A practical example of this principle comes from my recent trip to Epcot. At Epcot, there’s a ride called “Test Track,” where you are taken through a simulated test of various safety features on an automobile. Your “car” drives over bumpy roads, whips around hairpin turns, and tests its antilock brakes. All of these tests are covered in the orientation video viewed before being strapped in the car. At the end of the video, the safety instructor says a mystery test will be thrown in at the end. In the ride, when it comes time for this mystery test, you see a cement crash wall in front of you, and a crashed and mangled car in front of a similar cement wall next to you.
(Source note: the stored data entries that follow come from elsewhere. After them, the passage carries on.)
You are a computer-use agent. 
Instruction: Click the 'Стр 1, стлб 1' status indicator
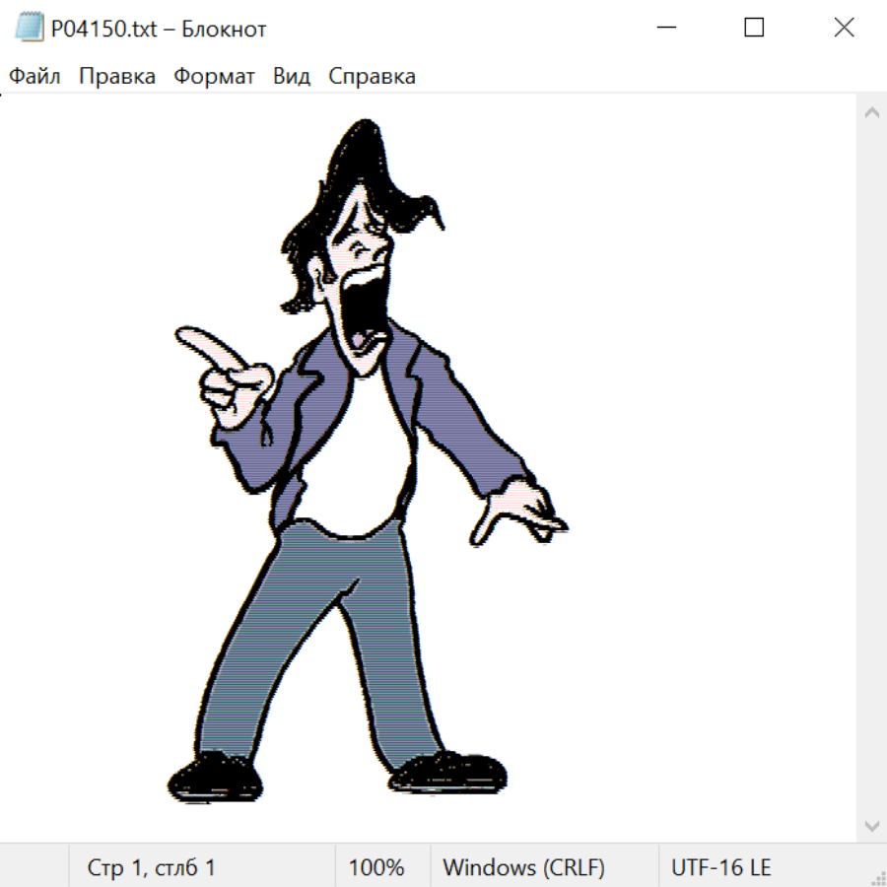point(152,868)
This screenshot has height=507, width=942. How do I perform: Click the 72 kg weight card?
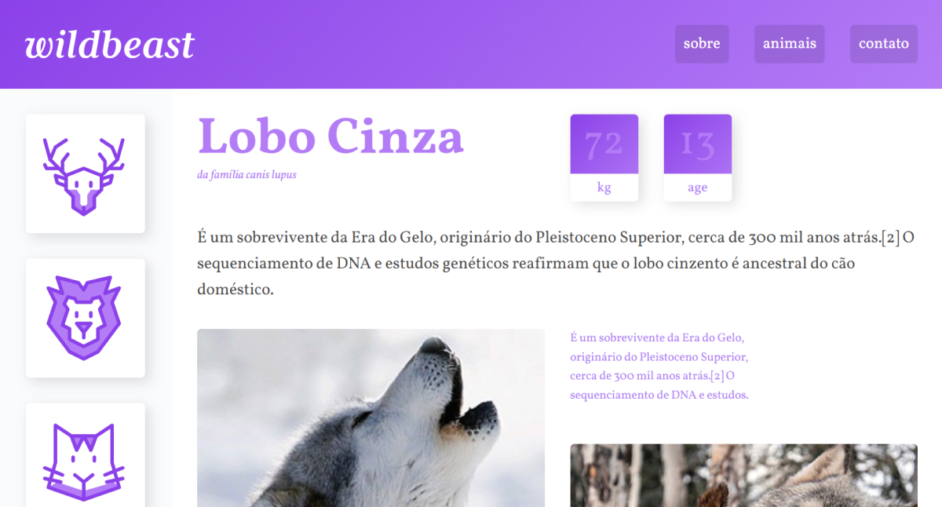point(604,158)
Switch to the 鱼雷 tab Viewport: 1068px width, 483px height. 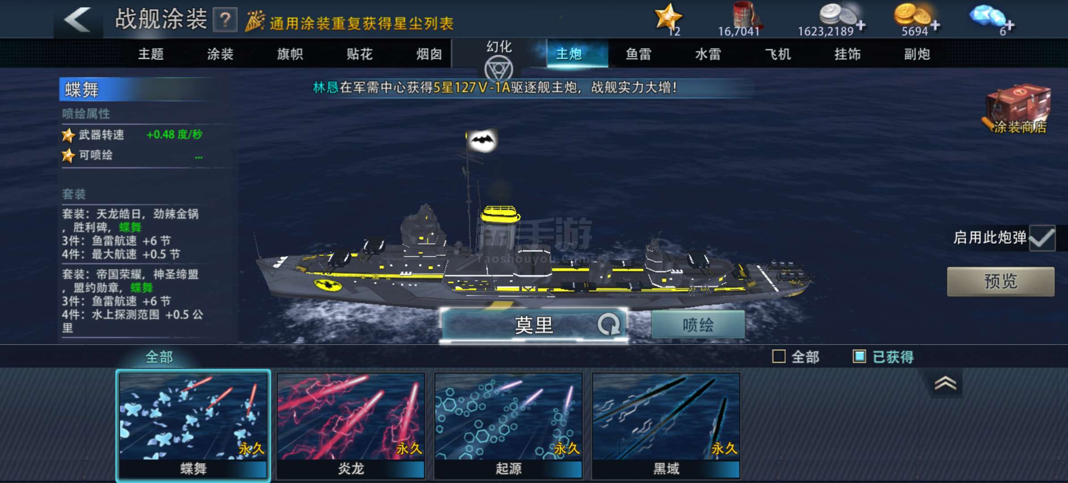coord(638,54)
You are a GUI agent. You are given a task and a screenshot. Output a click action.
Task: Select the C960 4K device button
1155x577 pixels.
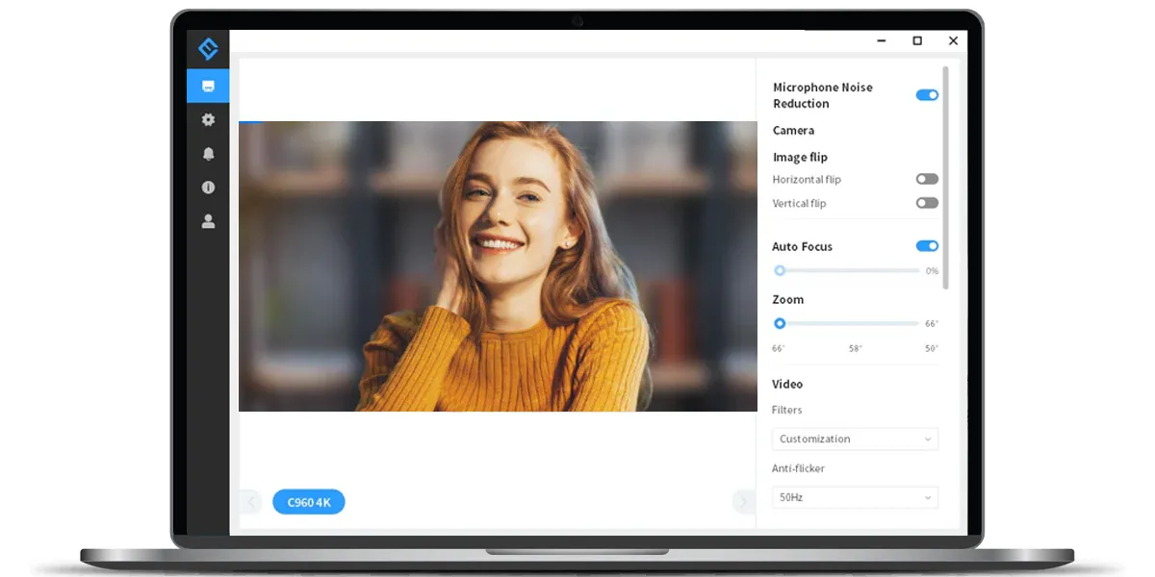coord(308,501)
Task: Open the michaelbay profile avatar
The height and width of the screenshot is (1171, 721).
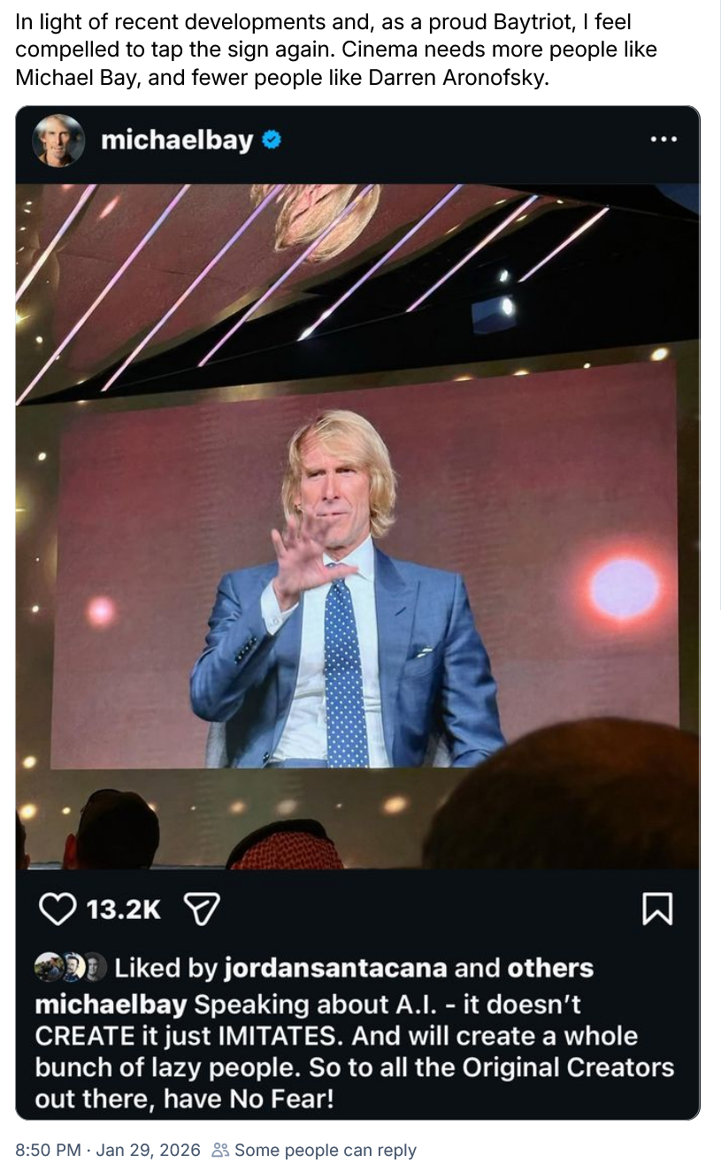Action: pos(59,140)
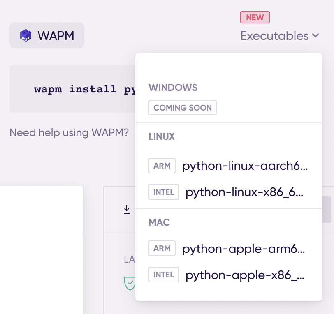Click the NEW badge

[255, 17]

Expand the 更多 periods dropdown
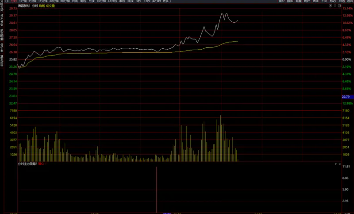(x=166, y=1)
All of a sudden your car starts accelerating, picking up speed as it barrels toward the wall. At the last moment the wall splits open and you fly out to an open outdoor track.
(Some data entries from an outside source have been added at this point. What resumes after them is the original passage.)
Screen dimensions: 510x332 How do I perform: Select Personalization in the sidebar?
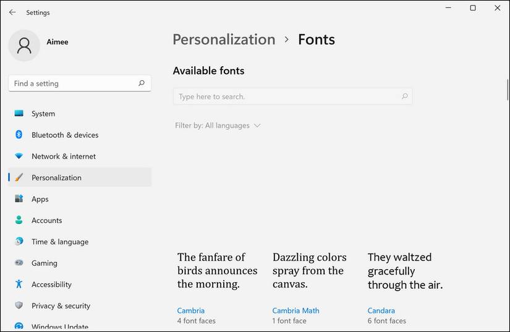coord(56,178)
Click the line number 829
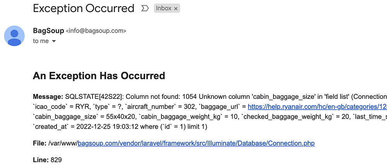The height and width of the screenshot is (168, 387). click(56, 160)
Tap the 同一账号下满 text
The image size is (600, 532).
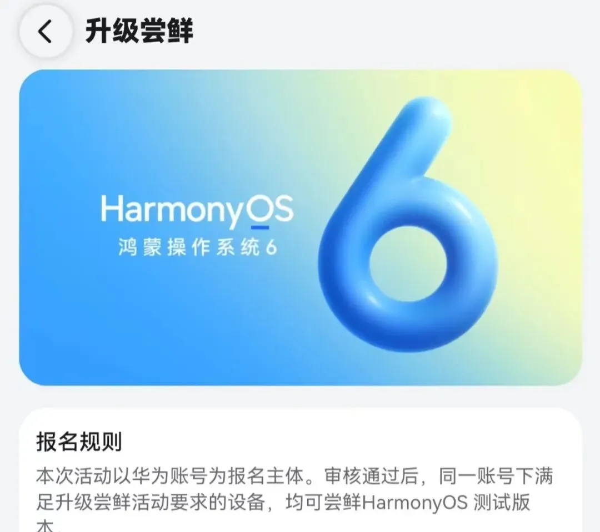coord(496,476)
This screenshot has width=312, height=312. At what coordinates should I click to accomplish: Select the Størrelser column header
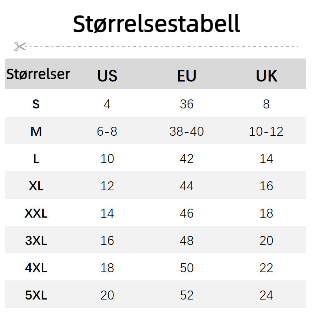point(38,74)
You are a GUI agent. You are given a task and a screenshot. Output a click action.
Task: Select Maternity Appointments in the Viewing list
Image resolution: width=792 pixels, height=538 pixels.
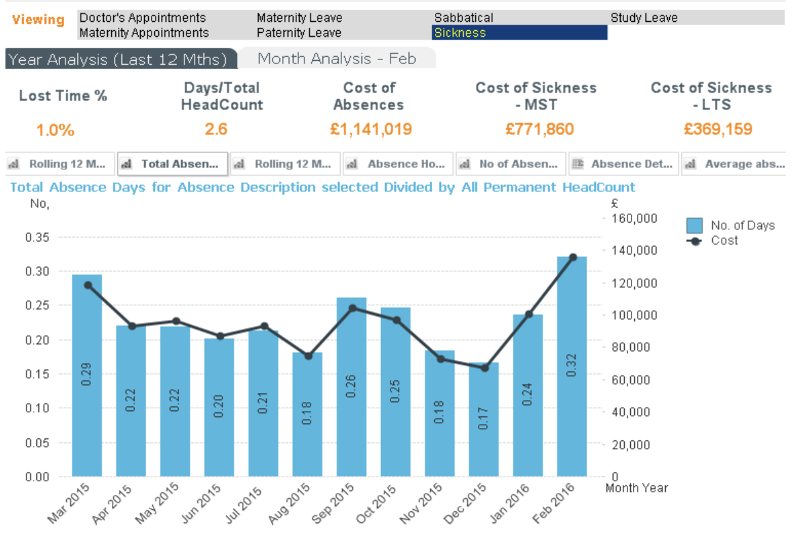144,33
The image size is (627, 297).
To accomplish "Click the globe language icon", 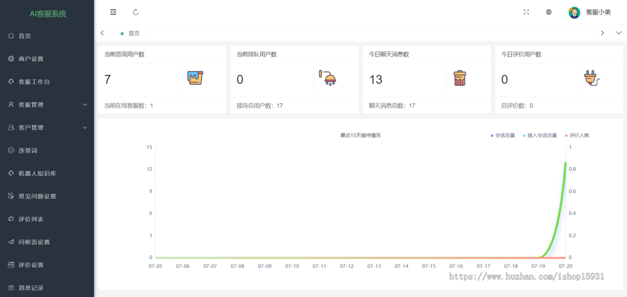I will pos(549,12).
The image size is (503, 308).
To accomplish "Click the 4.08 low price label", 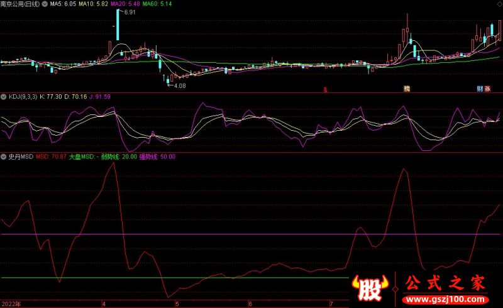I will pos(180,85).
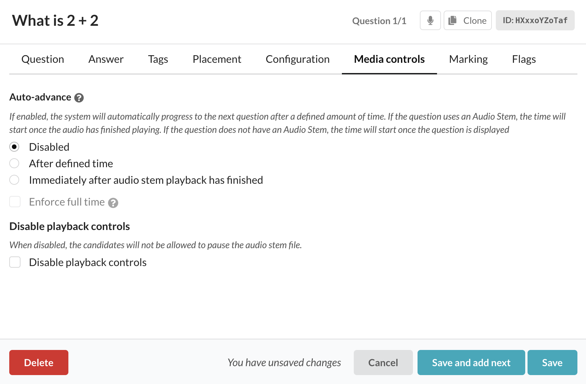586x384 pixels.
Task: Open the Placement tab
Action: coord(217,59)
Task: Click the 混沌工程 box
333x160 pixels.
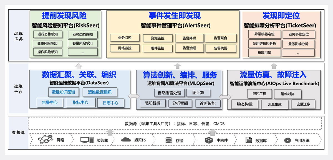Action: (x=259, y=94)
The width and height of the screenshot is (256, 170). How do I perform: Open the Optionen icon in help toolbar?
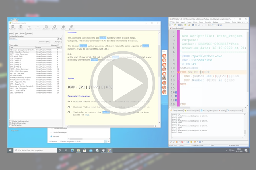72,27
Are you wondering what on earth this has to do with Joshua and the Jordan? Stay with me for a moment. Now, sitting in that car, facing the cement wall, I didn’t feel fear or anxiety for one second. Why is that? Because I know Disney. I know that Disney is not in the business of using its patrons as crash dummies. Consequently, although no way through was immediately apparent, I knew that one of two things would happen: the car would stop in time before the wall or somehow the wall would be moved. If I didn’t know Disney, didn’t know I was in an amusement park, and was taken by blindfold and randomly deposited on the ride…well, perhaps then there would be reason for a bit of anxiety.

My point is this: it is the knowledge of who the Lord is and the remembrance of what He has done that allows us to march forward even when a way through seems at best unlikely and at worst impossible. He is the God of the last minute deliverance, the one who stayed Abraham’s hand poised for the kill, parted the seas as chariots pounded near, and raised Lazarus four days dead. My encouragement to you, and to myself as I face the unknowns of an upcoming move, is to remember and march on towards that river with the courage to wade on in. He will be faithful to part those waters.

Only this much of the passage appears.